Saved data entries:

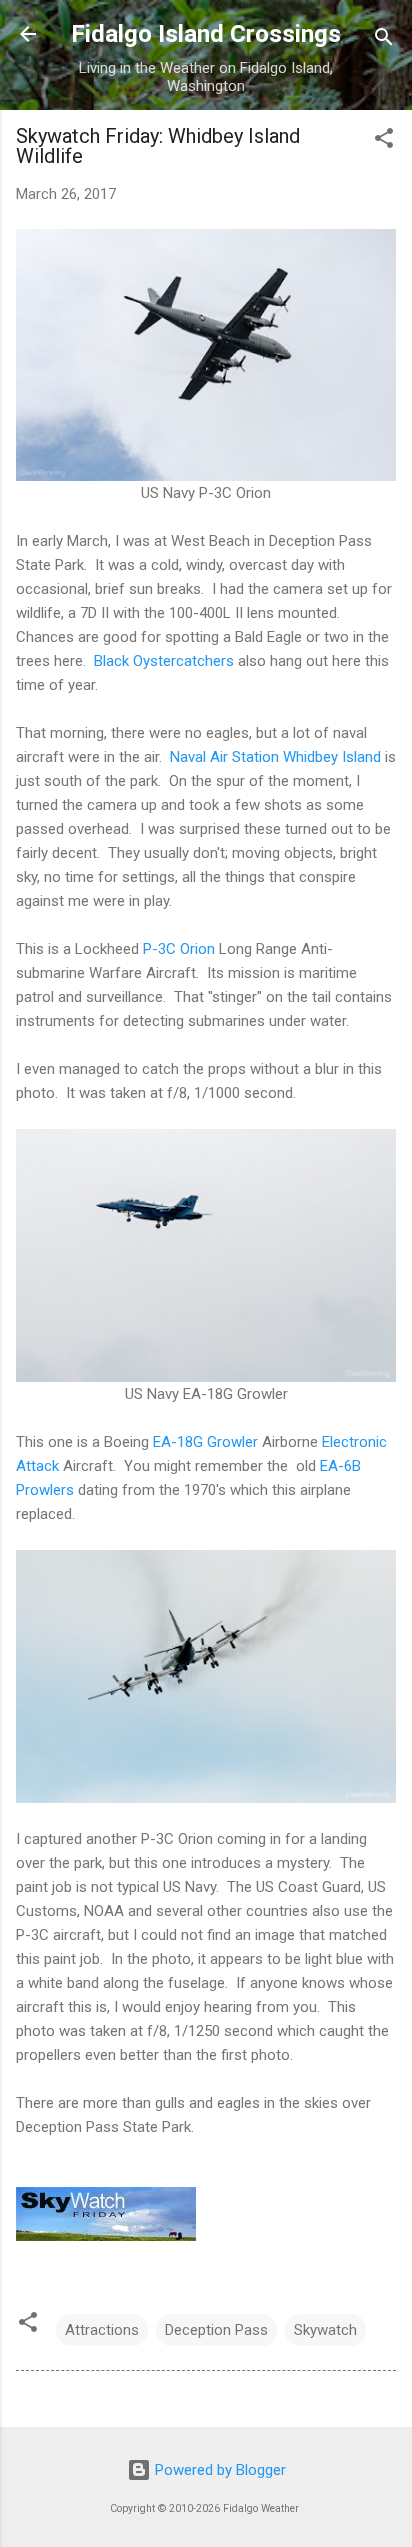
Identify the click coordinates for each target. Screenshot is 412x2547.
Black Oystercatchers (164, 661)
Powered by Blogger (218, 2470)
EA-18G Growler (205, 1442)
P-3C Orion (179, 949)
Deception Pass (216, 2330)
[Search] (384, 40)
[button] (384, 141)
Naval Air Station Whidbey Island (275, 757)
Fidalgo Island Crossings (206, 34)
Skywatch (325, 2330)
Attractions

▶ [REQUIRED ACTION]: Go through the data and show every line where "Island" occurs.

▶ [EXERCISE RESPONSE]:
Naval Air Station Whidbey Island (275, 757)
Fidalgo Island Crossings (206, 34)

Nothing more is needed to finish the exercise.